Work to complete –
Format the listing as a numbered list, from its first line through the line containing "pyautogui.click(x=285, y=259)", skipping blank lines and leaving out the pictures.

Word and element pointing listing
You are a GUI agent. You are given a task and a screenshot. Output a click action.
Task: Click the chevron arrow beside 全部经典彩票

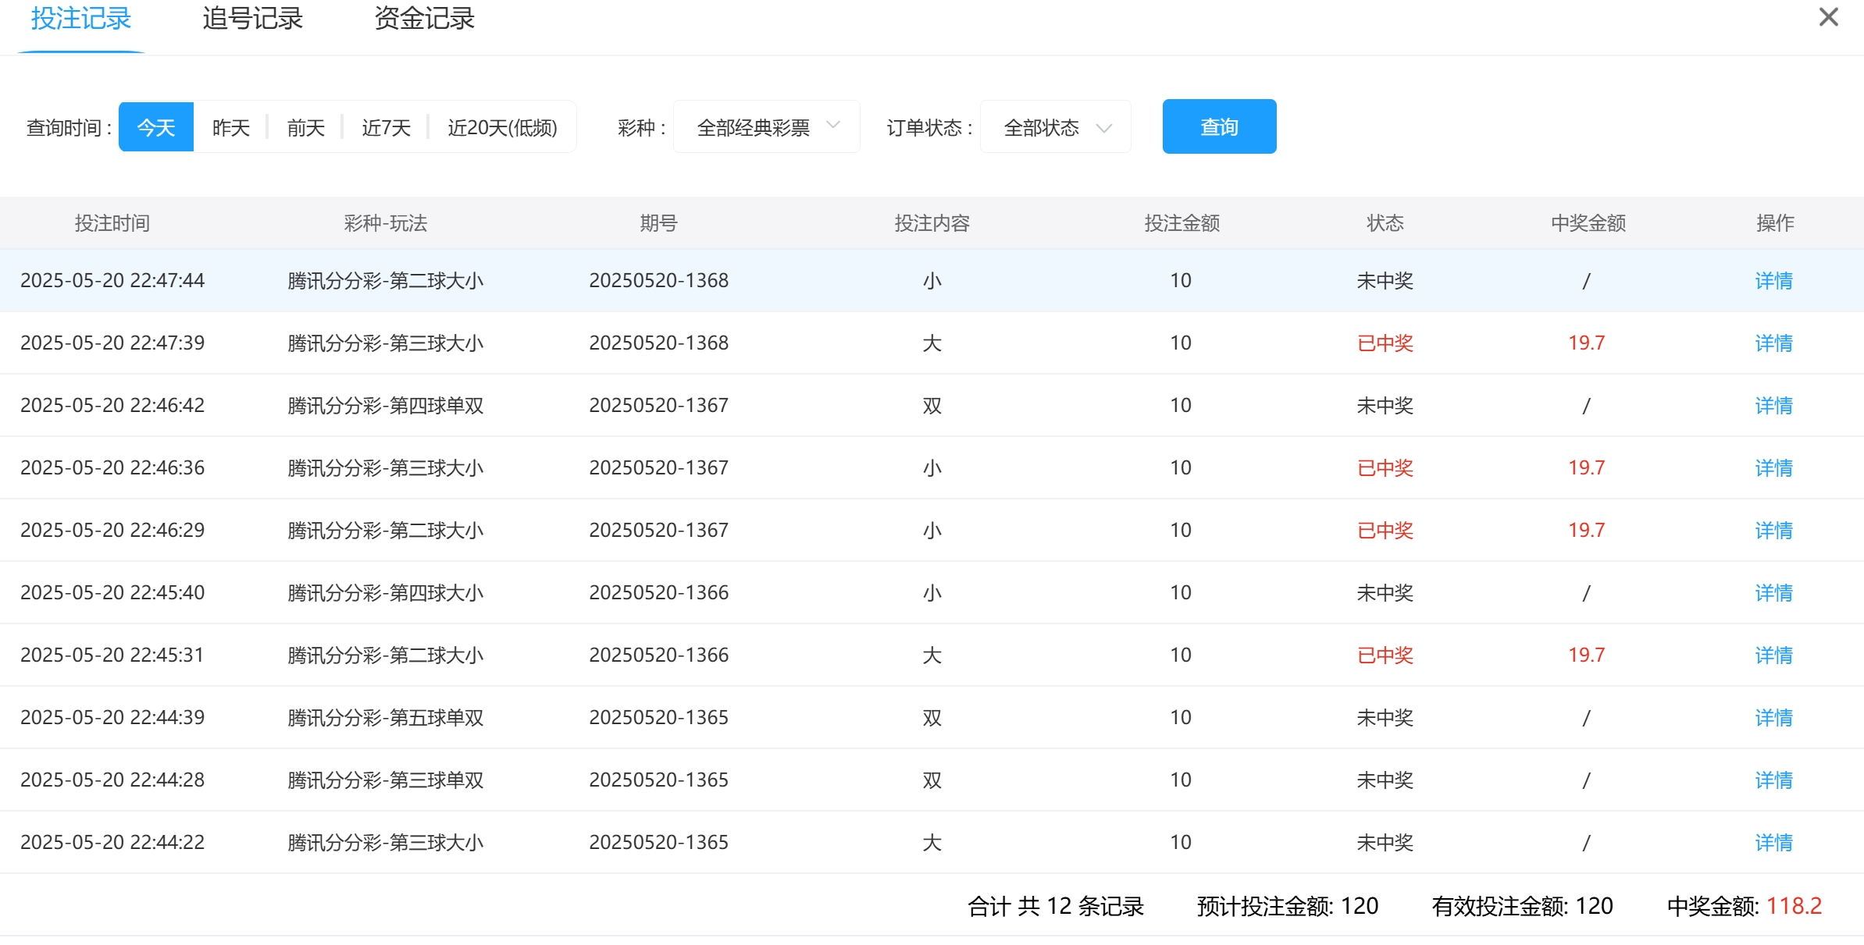(833, 126)
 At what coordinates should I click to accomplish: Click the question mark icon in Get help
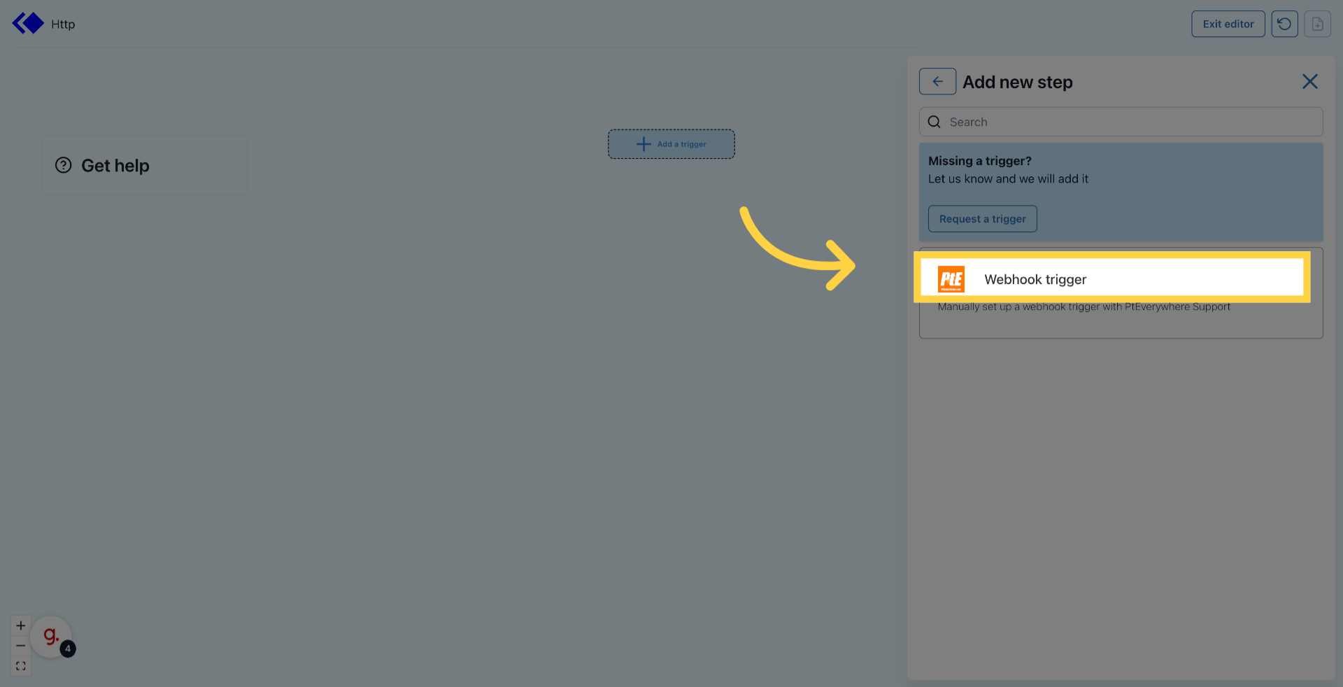64,165
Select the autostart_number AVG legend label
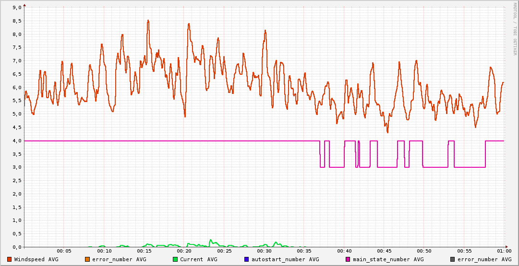 pyautogui.click(x=285, y=259)
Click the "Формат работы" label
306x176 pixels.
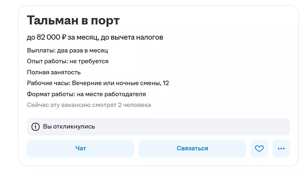click(51, 94)
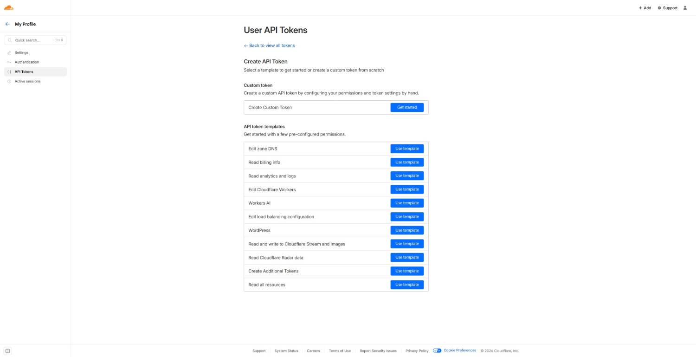Screen dimensions: 696x357
Task: Open the Support dropdown in top bar
Action: [667, 8]
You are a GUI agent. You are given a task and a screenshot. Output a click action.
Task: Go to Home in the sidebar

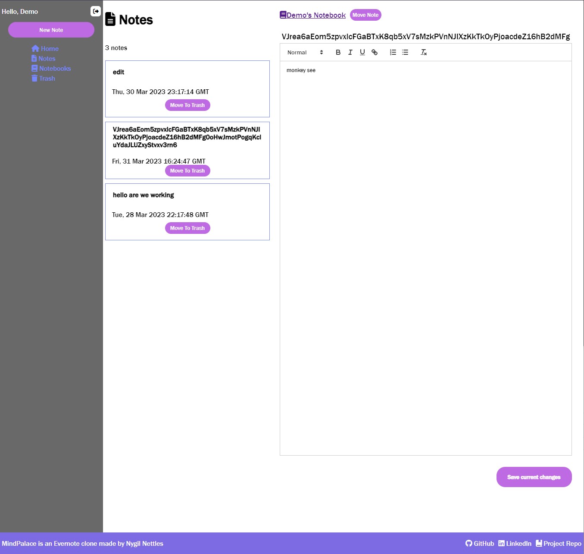coord(45,49)
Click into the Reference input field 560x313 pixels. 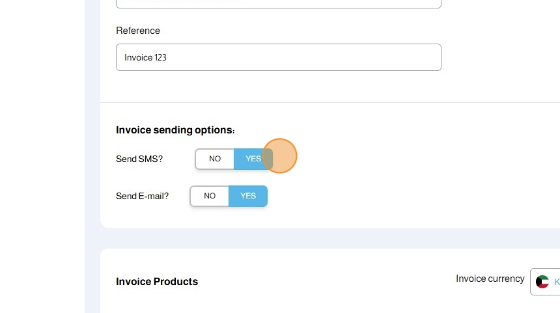[278, 57]
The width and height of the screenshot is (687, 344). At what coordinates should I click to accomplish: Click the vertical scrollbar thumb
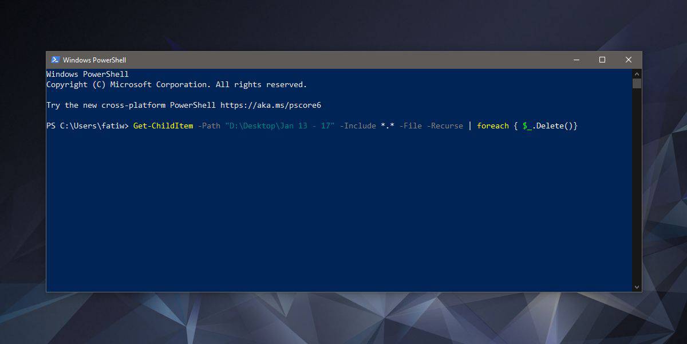click(x=637, y=84)

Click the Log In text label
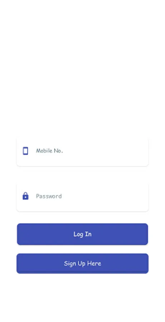coord(82,234)
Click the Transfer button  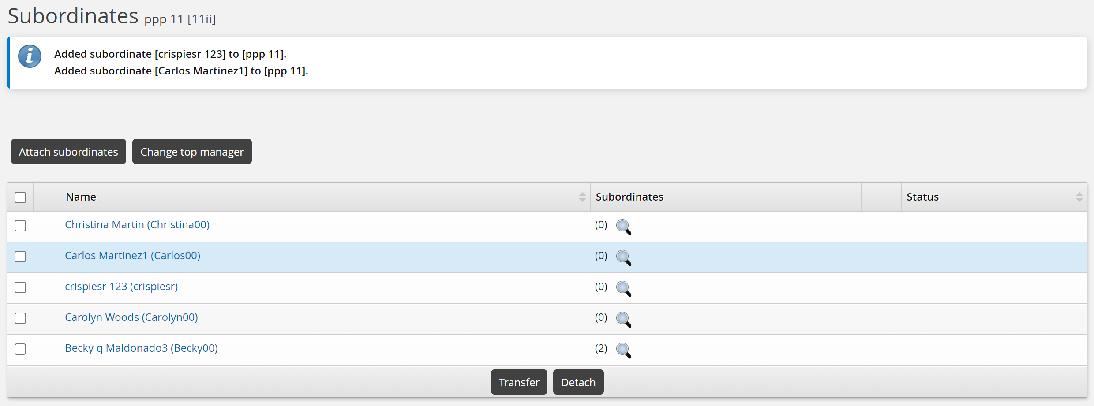click(519, 382)
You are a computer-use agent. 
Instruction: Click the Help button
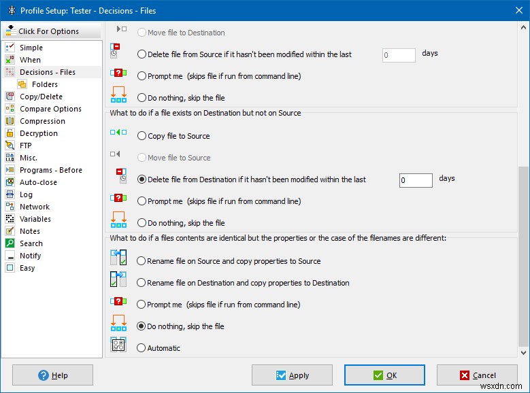coord(52,375)
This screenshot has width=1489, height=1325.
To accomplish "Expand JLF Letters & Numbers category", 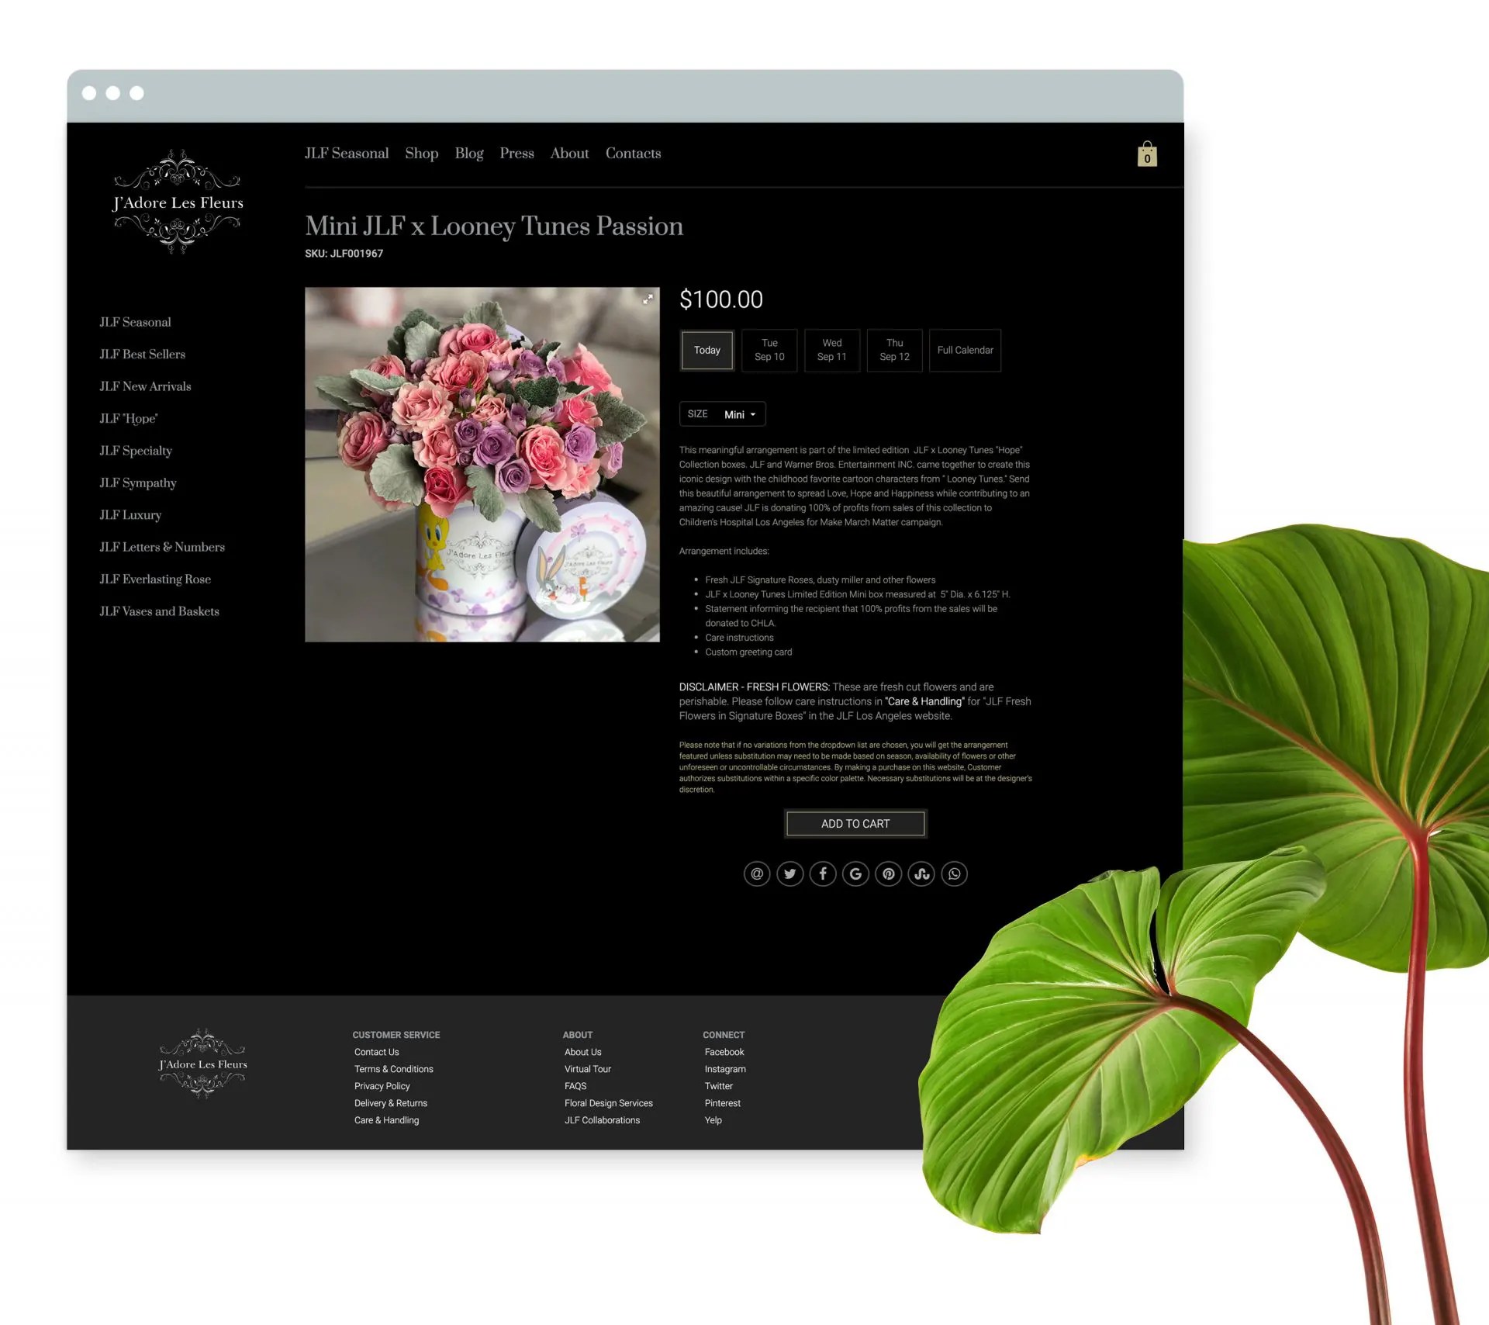I will coord(161,547).
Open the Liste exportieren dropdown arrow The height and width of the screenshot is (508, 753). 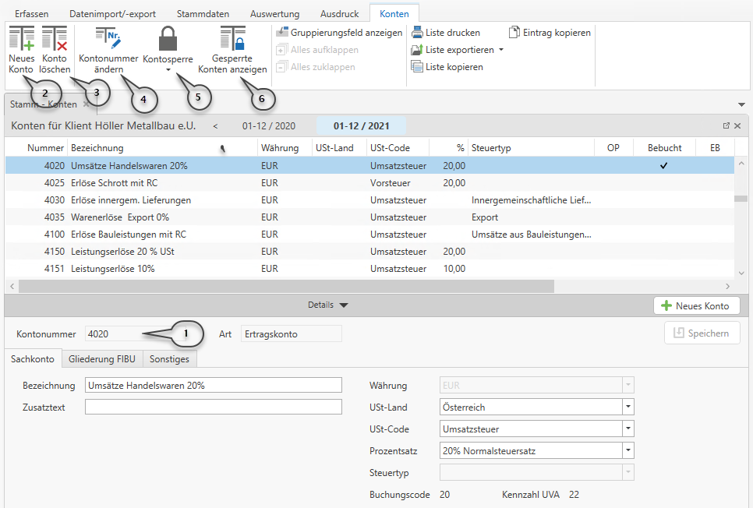coord(501,50)
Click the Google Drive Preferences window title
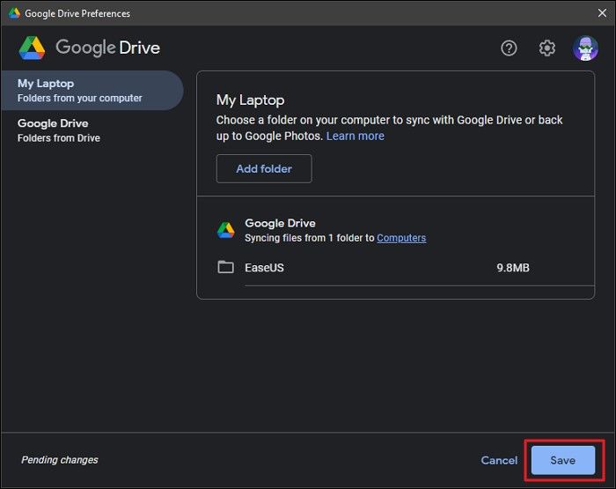616x489 pixels. tap(77, 13)
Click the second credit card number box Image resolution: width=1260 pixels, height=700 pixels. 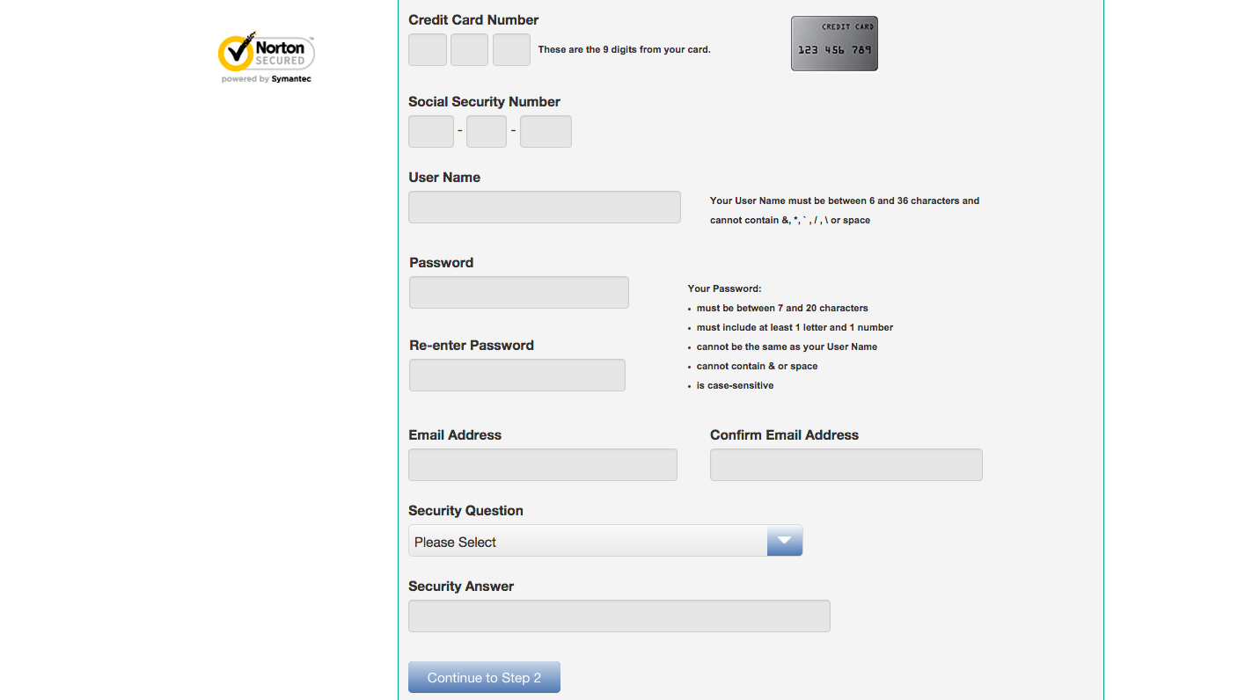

Written answer –
1. You are a GUI agent. You are given a task and a screenshot. Output a click action.
2. Task: Click the chevron arrow beside 全部经典彩票
3. (833, 126)
4.  At what coordinates should I click to accomplish: Click the question mark icon in Get help
5. 64,165
6. Select the autostart_number AVG legend label
7.  pyautogui.click(x=285, y=259)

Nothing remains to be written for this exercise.